Clara Bouffartigue s’immerge dans un collège de Seine-Saint-Denis pour suivre le travail de deux enseignantes de lettres et d’arts plastiques avec une classe de quatrième. À l’heure où partout l’on parle de « réforme de l’école » et de « grands débats sur l’éducation », la réalisatrice, sans en avoir l’air, s’engage moralement et politiquement, en rappelant cette mission essentielle de l’école : la transmission.
On le répète assez : l’école ce n’est pas que la classe. L’école est « lieu de vie », on y parle, on y bouge, on y mange, on y rit, on y crie, on y fait des réunions, des projets, des sorties. Mais l’école est surtout la classe, c’est-à-dire, en son idéal, l’invitation par le maître à considérer les belles choses et à s’élever à elles et, du côté de l’élève, l’effort, le progrès et parfois la joie comme récompense. C’est cela que Clara Bouffartigue entend montrer : l’œuvre de transmission malgré tout, malgré la difficulté croissante des conditions de travail et les exhortations des pouvoirs et de l’opinion à « changer la pratique du métier » et à « moderniser l’école ».
L’objet premier de Tempête sous un crâne, c’est l’enseignement en tant qu’art de la parole.

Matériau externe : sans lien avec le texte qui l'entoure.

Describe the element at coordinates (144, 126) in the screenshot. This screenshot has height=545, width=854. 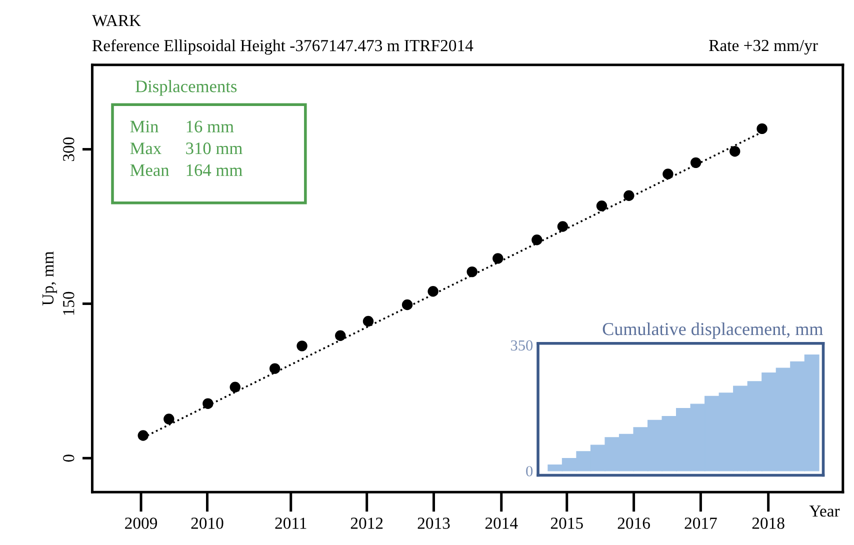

Pas la parole compréhensive de la mère, injonctive du chef, séductrice du communiquant, ou d’égal à égal de la conversation, avec lesquelles on confond souvent la parole enseignante, mais une parole qui ne vaut qu’à la condition de vouloir élever son interlocuteur et par la qualité des contenus qu’elle transmet. Le film tente de saisir le déploiement de cette parole, sa manière de se mêler aux mots des élèves et de s’en démêler, l’effort pour imposer sa logique face à un public souvent hostile, parfois reconnaissant. La réalité n’est pas masquée et cette réalité est dure : cris, violence diffuse, indiscipline chronique. Toutefois, nous ne sommes pas invités au pessimisme, à la lamentation sur l’impossibilité de la transmission dans le contexte contemporain, ou à considérer l’ambition classique de l’école comme périmée. Le titre suggère bien des désarrois et des difficultés, du côté des enseignants comme du côté des élèves, mais il évoque aussi l’un des plus fameux chapitres des Misérables, qu’Alice, la professeur de français, n’a pas peur de proposer à son public de « ZEP ». Comme Alice, Clara Bouffartigue croit à la force émancipatrice des textes classiques, et le montre de manière délicate, sans édification. De là la haute tenue morale de Tempête sous un crâne. Avec son professeur réduit à un rôle d’animateur, Entre les murs – qui était certes une fiction mais était reçu comme un documentaire – laissait au contraire un goût amer.
La réalisatrice accorde ses moyens à son objet. Son objet est sobre – pas de curiosités pédagogiques, pas d’écrans, mais un tableau noir, une craie, des mots – ses moyens le sont aussi. Elle a pris le temps de se faire oublier des élèves. Les classes de français et d’arts plastiques sont filmées depuis différentes places et durant plusieurs mois. La quotidienneté du travail – ou parfois du non travail – qui s’y fait est ensuite montrée, ainsi que des événements survenant dans la classe, mais toujours pour interroger la situation de transmission. La caméra sort cependant régulièrement de la classe. Outre quelques séquences de cantine ou de salle des profs, d’un intérêt secondaire, la cour, les couloirs sont filmés ; non pas tant pour montrer la vie des élèves que la vie sourde et impersonnelle du collège, ses rythmes intérieurs, ses lumières, ses ombres, ses portes ouvertes et fermées. C’est le lieu d’un travail plus formel qui fait pendant aux séquences dans les classes. Alors que le cadrage se doit d’être souple pour saisir la vie de la classe, ce sont des plans fixes qui saisissent les architectures, les volumes, les reflets. Alors qu’ici il faut faire droit à la parole, on tend là, de manière singulière, vers le silence : les sons sont étouffés, ne sont plus que rumeurs. Ainsi, hormis quelques plans de cohue dans les escaliers, de déambulations dans les couloirs, ou de taquineries dans la cour, les plans hors des classes sont mutiques. Ce n’est pas la vie des adolescents à l’école qui est l’objet de Tempête sous un crâne, mais la vie de la classe, ce qui n’a rien à voir, du moins lorsque les enseignants peuvent et veulent enseigner.